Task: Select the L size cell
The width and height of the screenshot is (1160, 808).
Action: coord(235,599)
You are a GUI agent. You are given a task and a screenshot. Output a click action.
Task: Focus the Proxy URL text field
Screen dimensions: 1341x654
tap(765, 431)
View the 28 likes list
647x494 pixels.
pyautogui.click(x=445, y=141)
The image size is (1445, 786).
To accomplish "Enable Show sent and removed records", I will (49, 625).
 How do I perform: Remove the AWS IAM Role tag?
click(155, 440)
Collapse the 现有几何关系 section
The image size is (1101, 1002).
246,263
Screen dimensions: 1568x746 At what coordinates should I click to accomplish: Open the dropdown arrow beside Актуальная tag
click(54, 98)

YOUR TASK: Reproduce all of the data above verbatim, line for line, without altering anything.

REPLY TO THE EXERCISE:
Task: Select the L size cell
The width and height of the screenshot is (1160, 808).
Action: coord(235,599)
You are a GUI agent. You are given a task and a screenshot. Output a click action.
Task: Focus the Proxy URL text field
Screen dimensions: 1341x654
tap(765, 431)
View the 28 likes list
647x494 pixels.
pyautogui.click(x=445, y=141)
The image size is (1445, 786).
To accomplish "Enable Show sent and removed records", I will (49, 625).
 How do I perform: Remove the AWS IAM Role tag?
click(155, 440)
Collapse the 现有几何关系 section
The image size is (1101, 1002).
246,263
Screen dimensions: 1568x746 At what coordinates should I click to accomplish: Open the dropdown arrow beside Актуальная tag
click(54, 98)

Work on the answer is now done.